[ecp code=”AddThis”]

Direct aan het begin van zijn evangelie vat Marcus de boodschap van Jezus samen in zijn eigen woorden: “De tijd is vervuld en het Koninkrijk Gods is nabijgekomen. Bekeert u en gelooft het evangelie“ (Marcus 1:15). De rest van wat Jezus vertelde, is eigenlijk de uitleg en de illustratie van deze ene zin. “De tijd is vervuld” zei Jezus. Zijn toehoorders wisten onmiddellijk welke tijd hij bedoelde.

De komst van de Messias
Eeuwenlang hadden de mensen uitgezien naar de Messias, die bij zijn komst alles recht zou zetten wat scheef was gegroeid in hun volk en in hun eigen leven. Natuurlijk waren er mensen die niet veel meer wilden dan het herstel van de joodse onafhankelijkheid en het vertrek van de gehate Romeinen. Maar er waren er ook die voelden dat het dieper ging. Ze erkenden dat ze in geestelijk opzicht lamgeslagen waren en dat ze iemand nodig hadden die hen hielp om weer te doen wat goed was. Ze wilden de stukken van hun bestaan bij elkaar rapen en er weer iets goeds van maken. Zodat zij zelf in hun eigen leven ook weer iets konden laten zien van zingeving en zegen. Het verhaal van Jezus laat zien dat dit de mensen zijn voor wie de tijd werkelijk vervuld is.
De mensen die niet meetellen, onderdrukt, terneergeslagen en ontmoedigd…zij hebben een speciale plaats in Jezus’ hart. Tollenaars, prostituees, lepralijders, geesteszieken, maar ook kinderen en gewone handwerkslieden – dit zijn de mensen voor wie de tijd vervuld is. Hun pijn en lijden blijft niet onopgemerkt. Hun geroep is gehoord. Hun levens kunnen veranderen.

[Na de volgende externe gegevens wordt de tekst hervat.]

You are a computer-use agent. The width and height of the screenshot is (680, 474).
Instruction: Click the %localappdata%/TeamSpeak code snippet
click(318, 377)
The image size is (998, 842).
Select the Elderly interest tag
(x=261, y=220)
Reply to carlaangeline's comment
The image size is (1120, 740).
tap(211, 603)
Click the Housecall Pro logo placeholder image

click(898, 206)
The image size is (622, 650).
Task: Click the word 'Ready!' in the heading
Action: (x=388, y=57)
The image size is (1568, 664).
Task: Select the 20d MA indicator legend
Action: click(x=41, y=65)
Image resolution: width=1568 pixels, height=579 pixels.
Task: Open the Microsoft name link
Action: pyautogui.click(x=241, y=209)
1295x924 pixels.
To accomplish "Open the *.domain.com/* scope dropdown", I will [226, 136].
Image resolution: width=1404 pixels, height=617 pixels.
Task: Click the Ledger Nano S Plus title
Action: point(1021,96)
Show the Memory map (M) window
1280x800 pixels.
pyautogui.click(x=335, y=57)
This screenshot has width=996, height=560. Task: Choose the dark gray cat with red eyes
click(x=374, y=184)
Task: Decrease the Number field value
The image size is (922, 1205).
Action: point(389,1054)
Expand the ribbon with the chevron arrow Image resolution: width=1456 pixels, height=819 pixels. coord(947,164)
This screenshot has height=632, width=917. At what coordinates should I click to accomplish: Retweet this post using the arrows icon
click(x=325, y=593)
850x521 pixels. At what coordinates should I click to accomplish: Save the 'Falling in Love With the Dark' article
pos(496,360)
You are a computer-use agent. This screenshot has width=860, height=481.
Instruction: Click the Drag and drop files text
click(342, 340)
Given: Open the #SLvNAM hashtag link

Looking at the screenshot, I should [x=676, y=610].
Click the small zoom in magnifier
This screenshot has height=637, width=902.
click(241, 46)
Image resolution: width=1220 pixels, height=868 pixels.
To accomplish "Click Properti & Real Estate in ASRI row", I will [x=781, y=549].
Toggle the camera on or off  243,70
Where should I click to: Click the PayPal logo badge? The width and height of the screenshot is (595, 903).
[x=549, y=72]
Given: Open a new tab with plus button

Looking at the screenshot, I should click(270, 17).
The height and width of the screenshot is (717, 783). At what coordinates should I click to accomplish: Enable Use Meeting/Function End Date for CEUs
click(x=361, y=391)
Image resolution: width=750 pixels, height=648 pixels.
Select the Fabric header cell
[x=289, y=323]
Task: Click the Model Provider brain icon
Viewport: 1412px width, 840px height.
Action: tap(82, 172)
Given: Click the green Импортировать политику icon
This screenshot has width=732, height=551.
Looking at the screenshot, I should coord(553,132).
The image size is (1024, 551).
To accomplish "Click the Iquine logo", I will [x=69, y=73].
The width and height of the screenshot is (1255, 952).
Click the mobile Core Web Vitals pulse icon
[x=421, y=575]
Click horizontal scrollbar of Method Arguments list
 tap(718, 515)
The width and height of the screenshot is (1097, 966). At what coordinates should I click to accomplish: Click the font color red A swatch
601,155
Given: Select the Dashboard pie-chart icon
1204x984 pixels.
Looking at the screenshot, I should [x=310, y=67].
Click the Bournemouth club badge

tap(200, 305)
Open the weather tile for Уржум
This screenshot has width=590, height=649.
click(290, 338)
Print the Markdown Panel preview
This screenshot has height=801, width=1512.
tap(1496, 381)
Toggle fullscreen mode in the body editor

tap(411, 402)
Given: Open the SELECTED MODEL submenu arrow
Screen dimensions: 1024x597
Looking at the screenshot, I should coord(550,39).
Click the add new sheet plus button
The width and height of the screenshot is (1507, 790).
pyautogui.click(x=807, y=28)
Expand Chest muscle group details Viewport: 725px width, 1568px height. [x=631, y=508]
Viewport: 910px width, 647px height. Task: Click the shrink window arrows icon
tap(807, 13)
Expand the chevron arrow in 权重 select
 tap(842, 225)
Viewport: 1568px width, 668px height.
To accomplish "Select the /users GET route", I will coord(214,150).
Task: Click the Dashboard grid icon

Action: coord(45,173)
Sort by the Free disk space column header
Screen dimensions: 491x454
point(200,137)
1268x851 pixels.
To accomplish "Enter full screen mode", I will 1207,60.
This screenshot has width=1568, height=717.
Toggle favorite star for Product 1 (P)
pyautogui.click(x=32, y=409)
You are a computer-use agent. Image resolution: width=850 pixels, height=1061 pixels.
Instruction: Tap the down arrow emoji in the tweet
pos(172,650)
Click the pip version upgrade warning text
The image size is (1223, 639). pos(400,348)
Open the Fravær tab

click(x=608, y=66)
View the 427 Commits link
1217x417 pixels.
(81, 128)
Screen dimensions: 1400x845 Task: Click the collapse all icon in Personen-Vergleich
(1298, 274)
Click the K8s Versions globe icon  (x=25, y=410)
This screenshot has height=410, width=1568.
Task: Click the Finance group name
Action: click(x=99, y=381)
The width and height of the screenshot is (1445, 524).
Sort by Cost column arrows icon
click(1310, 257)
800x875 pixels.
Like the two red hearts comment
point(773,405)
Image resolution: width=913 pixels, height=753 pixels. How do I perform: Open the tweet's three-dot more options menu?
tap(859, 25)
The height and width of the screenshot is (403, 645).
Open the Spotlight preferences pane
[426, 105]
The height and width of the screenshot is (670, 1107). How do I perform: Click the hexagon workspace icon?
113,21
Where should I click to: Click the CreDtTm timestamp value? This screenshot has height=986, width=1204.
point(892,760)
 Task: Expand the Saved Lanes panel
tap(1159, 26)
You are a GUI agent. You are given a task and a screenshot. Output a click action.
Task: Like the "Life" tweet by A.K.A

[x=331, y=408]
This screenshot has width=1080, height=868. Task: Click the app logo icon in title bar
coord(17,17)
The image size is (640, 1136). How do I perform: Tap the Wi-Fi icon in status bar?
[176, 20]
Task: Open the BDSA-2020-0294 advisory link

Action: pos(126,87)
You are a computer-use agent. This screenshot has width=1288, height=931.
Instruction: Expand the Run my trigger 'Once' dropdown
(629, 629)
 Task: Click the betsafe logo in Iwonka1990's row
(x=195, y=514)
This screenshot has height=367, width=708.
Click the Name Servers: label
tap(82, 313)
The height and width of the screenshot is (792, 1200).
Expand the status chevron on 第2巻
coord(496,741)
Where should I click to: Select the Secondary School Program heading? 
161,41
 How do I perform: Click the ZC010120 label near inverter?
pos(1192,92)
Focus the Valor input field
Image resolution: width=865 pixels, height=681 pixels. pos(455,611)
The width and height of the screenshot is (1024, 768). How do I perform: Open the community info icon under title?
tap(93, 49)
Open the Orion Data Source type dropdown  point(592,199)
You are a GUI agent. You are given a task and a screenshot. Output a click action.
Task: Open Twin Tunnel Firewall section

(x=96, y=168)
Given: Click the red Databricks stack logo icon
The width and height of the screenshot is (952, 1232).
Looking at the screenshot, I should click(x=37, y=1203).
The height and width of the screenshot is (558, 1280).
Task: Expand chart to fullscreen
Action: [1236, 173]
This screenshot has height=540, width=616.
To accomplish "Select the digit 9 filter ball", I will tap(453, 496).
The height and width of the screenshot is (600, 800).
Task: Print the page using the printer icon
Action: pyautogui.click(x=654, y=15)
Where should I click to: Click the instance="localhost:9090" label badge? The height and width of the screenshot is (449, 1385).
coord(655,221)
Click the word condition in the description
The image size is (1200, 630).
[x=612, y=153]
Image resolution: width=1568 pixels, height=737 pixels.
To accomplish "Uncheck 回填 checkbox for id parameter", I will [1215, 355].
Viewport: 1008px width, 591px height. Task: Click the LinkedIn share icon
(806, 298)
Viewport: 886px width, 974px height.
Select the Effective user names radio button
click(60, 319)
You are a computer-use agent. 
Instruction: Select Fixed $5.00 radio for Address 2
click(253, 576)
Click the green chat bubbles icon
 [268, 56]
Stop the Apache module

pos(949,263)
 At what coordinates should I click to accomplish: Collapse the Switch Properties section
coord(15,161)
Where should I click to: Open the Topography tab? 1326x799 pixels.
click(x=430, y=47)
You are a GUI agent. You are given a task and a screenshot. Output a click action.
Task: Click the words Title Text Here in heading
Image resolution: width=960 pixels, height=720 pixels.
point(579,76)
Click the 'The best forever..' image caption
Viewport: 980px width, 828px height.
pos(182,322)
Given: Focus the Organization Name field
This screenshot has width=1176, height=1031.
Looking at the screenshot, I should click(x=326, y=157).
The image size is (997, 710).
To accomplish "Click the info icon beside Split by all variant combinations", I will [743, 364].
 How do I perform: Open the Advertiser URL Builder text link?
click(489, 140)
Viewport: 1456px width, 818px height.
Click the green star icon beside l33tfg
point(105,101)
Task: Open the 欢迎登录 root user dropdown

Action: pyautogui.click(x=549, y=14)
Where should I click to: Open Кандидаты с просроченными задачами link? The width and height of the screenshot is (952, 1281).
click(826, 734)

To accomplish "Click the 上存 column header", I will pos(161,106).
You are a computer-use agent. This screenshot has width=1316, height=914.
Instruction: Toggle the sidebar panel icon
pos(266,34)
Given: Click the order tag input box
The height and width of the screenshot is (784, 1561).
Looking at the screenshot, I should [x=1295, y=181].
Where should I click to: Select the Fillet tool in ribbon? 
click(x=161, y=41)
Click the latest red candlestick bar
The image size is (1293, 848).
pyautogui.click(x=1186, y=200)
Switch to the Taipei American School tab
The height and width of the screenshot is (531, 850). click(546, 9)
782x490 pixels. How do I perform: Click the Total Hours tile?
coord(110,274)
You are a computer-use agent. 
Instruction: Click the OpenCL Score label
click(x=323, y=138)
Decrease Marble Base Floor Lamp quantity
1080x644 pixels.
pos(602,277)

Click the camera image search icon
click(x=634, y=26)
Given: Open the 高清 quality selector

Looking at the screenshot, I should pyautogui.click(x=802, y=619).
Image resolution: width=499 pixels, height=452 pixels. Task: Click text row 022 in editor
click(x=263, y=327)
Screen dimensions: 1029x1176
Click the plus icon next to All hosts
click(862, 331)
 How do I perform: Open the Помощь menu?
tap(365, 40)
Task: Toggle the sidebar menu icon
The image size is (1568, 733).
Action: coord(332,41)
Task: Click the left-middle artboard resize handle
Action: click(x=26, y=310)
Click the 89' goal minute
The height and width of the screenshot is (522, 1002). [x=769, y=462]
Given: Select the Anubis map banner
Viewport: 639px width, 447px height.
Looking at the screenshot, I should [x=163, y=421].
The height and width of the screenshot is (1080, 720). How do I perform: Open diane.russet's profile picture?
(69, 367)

Gods Koninkrijk is nabijgekomen
Wat is dat eigenlijk, het ‘Koninkrijk van God’? Misschien is het makkelijker om eerst te zeggen wat het niet is. Het Koninkrijk van God is zeker niet een gebied, een structuur of een instelling. In de vierde eeuw meende Augustinus dat Het Koninkrijk van God gewoon een andere naam was voor de Kerk. En nog niet eens zo lang geleden dachten Europese ontdekkingsreizigers dat zij, door hun eigen beschaving op te leggen aan mensen in andere werelddelen, meewerkten aan de vestiging van Gods Koninkrijk. Maar het is wel zeker dat Jezus iets totaal anders heeft bedoeld. In zekere zin is de vertaling ‘Koninkrijk’ wat ongelukkig. De Aramese woorden die Jezus gebruikte, betekenen eigenlijk ‘Gods heerschappij’. Mensen worden een deel van het Koninkrijk als zij Gods heerschappij aanvaarden, als ze willen leven volgens Gods normen en waarden.

Een nieuw leven
Het Koninkrijk van God is een nieuwe kwaliteit van leven – individueel en sociaal – voor iedereen die zijn leven openstelt voor de Geest van God. Mensen die Jezus willen volgen, ontdekken dat hun relaties veranderen. Zij vinden innerlijke vrede. Maar de basis onder dat alles is een nieuwe verhouding tot God. Jezus sprak over God zoals een kind over zijn vader of moeder praat. ‘Vader’, zei Hij als Hij met God praatte in het gebed. Hij moedigde zijn discipelen aan om dat ook te doen, net zo vertrouwelijk en intiem. De God over wie Hij sprak, was zeker een machtige en alles overtreffende God, maar geen vaag goddelijk wezen dat overal en nergens is. De God van Jezus is een Persoon, en een relatie met die God kan dat ook alleen maar een persoonlijke relatie zijn.